On Episode 79 of The Marketing AI Show, I spoke with Marketing AI Institute founder/CEO Paul Roetzer to find out.

Will the Rabbit R1 Replace Your iPhone?

The Rabbit R1 has some things going for it, says Roetzer. It's beautifully designed. The website marketing the product is awesome. And the company has $30 million in funding.

But Roetzer is skeptical the product will achieve lasting relevance.

“Apple is going to do this on your phone and your watch,” he says. “I already have both with me.”

Today, it’s true that nobody wants to go open a bunch of different apps on their phone to do things. It’s a less than ideal experience, and one that Rabbit aims to address. But Roetzer says it's only a matter of time before Apple addresses it—on the devices you already use.

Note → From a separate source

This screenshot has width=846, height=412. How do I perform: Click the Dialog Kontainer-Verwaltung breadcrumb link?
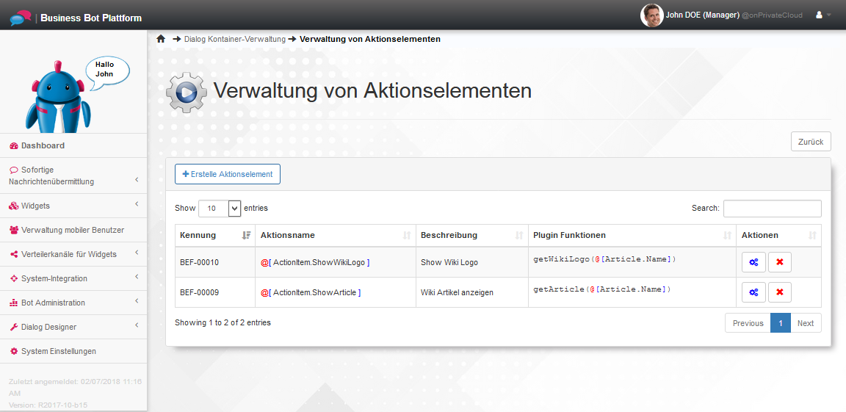[234, 39]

Trust could also present a major barrier to widespread adoption and usage.

For Rabbit’s AI agents to do what they’re promising, the company needs access to all of your accounts and apps. This begs the question: Do you trust them completely with that access?

If not, the device becomes of very limited utility very quickly.

None of this is to hate on Rabbit, says Roetzer.

“This is what technology is supposed to be. People are supposed to be on the frontier, trying things, doing things, taking risks, building things that other people aren’t willing to build.”

Without a doubt, what they're doing is cool and interesting...

“But I just think Apple is going to crush people like this.”

Now, this doesn't mean companies like Rabbit can't thrive in the shorter term, he says. Some may raise a ton of money, be successful, and have exits.

And, regardless of how Rabbit does, it's yet another signal we're getting closer to AI agents. AI agents, or autonomous systems that can take actions for you online, are likely to make a big splash in 2024.

“The belief is we can now make agents that take action a reality, says Roetzer.

“Everyone’s building agents.” That includes OpenAI, Adept, HyperWrite, and most other major AI players.

Make no mistake: We're a long way off still. The AI agents we have today don't work very well. But enough people and money are focused on AI agents that we're probably going to see significant advancements in this space by the end of 2024, says Roetzer.